**What to work on**
Reproduce all the rows below, replacing "Image resolution" with "Screen resolution" wherever it occurs and changing nothing else.

(Collected data entries)
☆ ☆ ☆

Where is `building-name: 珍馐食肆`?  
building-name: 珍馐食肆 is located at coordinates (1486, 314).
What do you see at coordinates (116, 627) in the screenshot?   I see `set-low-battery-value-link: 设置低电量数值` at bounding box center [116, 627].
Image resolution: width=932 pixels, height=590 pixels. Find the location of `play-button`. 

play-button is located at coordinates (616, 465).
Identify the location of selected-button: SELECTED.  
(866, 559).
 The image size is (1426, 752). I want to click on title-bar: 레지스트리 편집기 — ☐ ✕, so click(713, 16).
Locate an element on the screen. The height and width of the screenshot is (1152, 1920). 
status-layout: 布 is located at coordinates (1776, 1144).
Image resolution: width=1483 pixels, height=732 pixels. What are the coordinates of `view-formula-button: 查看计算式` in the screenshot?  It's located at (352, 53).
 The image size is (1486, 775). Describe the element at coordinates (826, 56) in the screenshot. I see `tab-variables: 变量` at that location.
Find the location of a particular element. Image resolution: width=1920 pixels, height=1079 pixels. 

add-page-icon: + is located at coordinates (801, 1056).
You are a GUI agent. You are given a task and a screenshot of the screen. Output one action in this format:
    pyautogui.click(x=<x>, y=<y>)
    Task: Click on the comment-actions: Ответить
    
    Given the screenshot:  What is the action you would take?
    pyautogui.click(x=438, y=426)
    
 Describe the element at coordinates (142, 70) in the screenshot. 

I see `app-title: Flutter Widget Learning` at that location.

☆ ☆ ☆

**Output below**
Where is `building-name: 珍馐食肆`?  
building-name: 珍馐食肆 is located at coordinates (1486, 314).
What do you see at coordinates (116, 627) in the screenshot?   I see `set-low-battery-value-link: 设置低电量数值` at bounding box center [116, 627].
Screen resolution: width=932 pixels, height=590 pixels. Find the location of `play-button`. 

play-button is located at coordinates (616, 465).
Identify the location of selected-button: SELECTED.  
(866, 559).
 The image size is (1426, 752). I want to click on title-bar: 레지스트리 편집기 — ☐ ✕, so click(713, 16).
Locate an element on the screen. The height and width of the screenshot is (1152, 1920). 
status-layout: 布 is located at coordinates (1776, 1144).
Screen resolution: width=1483 pixels, height=732 pixels. What are the coordinates of `view-formula-button: 查看计算式` in the screenshot?  It's located at (352, 53).
 The image size is (1486, 775). Describe the element at coordinates (826, 56) in the screenshot. I see `tab-variables: 变量` at that location.
Find the location of a particular element. Screen resolution: width=1920 pixels, height=1079 pixels. 

add-page-icon: + is located at coordinates (801, 1056).
You are a GUI agent. You are given a task and a screenshot of the screen. Output one action in this format:
    pyautogui.click(x=<x>, y=<y>)
    Task: Click on the comment-actions: Ответить
    
    Given the screenshot:  What is the action you would take?
    pyautogui.click(x=438, y=426)
    
 Describe the element at coordinates (142, 70) in the screenshot. 

I see `app-title: Flutter Widget Learning` at that location.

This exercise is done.